Засада поджидала в другом конце аллеи. Баламут сидел впереди на корточках. За ним полулежал на свежей пахучей траве Флоренсов, и позади, прислонясь к дереву, мечтательно стоял Феб.
Скоро гуляющие опять приблизились. На этот раз говорила Мария Васильевна. У нее было грубое, басистое контральто, не смягчавшееся даже тогда, когда она жеманничала и старалась придать своему голосу грациозную певучесть.
О чем они говорили — было трудно разобрать. Долетали отдельные слова: «одиночество», «тяжесть служебных задач». По-видимому, разговор шел о нравственности. Мымра вообще любил касаться возвышенных и отвлеченных вопросов.
— Сладкогласая ехидна! — выругался Баламут и скомандовал: — Ребята, начинай!
Все трое набросили на себя простыни и тихим размеренным шагом вышли на дорожку.
Стояли молча, словно привидения — неподвижными белыми каменными изваяниями. В синем просвете между деревьев четкие фигуры их казались внезапно выплывшими из тьмы.
Мария Васильевна испуганно взвизгнула, подобрала шуршащие шелковые юбки и стремительно помчалась к дому мелкими путающимися дамскими стежками. Мымра, согнувшись, отмеривал за нею крупные поспешные шаги и держал поднятую палку наготове против невидимых врагов.
Вдогонку по саду раздавалось торжествующее хлопанье в ладоши и крики:
— Хо-хо!.. Ку-ка-ре-ку!.. Тю-тю… Улю-лю-лю!..
Перед крыльцом инспекторского дома Мымра опамятовался от страха, привел себя в порядок и перевел дух. Сознание, что он был так смешон в глазах Марии Васильевны, переполняло его бессильной злобой.
А бурсаки прежним порядком, через ограду и окно, возвращались обратно в спальню.

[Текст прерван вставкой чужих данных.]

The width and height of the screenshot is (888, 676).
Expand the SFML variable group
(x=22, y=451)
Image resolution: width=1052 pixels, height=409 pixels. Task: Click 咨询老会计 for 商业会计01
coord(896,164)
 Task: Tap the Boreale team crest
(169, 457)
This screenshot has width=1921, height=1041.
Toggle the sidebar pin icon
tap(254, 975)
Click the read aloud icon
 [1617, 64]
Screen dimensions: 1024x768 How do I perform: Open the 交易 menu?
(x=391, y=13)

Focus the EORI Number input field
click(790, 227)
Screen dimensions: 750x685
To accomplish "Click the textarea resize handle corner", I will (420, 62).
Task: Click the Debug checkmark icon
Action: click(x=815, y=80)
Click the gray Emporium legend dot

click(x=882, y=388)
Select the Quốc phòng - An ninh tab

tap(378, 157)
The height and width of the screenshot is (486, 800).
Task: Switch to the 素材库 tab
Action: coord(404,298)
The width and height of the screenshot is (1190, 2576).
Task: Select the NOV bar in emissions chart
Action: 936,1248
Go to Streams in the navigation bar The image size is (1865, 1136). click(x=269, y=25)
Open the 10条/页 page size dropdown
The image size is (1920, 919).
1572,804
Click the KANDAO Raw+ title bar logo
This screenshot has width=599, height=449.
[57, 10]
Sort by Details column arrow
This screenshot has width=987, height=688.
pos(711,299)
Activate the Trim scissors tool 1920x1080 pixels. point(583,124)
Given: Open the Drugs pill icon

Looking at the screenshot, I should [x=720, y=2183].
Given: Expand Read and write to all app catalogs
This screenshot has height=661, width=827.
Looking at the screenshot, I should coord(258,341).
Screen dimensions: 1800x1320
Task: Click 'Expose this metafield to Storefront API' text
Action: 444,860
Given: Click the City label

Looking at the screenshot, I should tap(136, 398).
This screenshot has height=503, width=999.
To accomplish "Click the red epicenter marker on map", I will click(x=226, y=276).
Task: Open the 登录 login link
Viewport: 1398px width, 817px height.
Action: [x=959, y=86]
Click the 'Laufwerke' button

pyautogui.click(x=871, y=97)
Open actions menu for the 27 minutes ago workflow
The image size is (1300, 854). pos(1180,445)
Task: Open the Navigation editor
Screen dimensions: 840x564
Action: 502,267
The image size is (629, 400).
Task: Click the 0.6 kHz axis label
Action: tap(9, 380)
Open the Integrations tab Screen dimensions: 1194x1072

Вскоре к ним явился Мымра. Но Феб и Флоренсов лежали, уткнув лица в подушки и до крови закусив себе губы, чтобы удержаться от смеха. Баламут, невозмутимо обратив вверх лицо, лежал с закрытыми глазами и храпел на всю спальню в несколько переливов с надсвистом. Так мастерски храпеть умел только он один из всей бурсы.
Через два дня в гардеробной собралась редакция семинарского журнала «Акриды». В журнале печатались гектографическим способом статьи по философии, политике и литературе, новости из семинарской жизни и злободневные фельетоны с карикатурами. Сотрудники редакции расположились в свободном проходе, между громоздких сундуков, которые были сложены в несколько штабелей до самого потолка и перегораживали гардеробную. Для фельетонного отдела Флоренсов принес рисунки. Феб — текст: «Злополучная ночь Мымры. Новелла».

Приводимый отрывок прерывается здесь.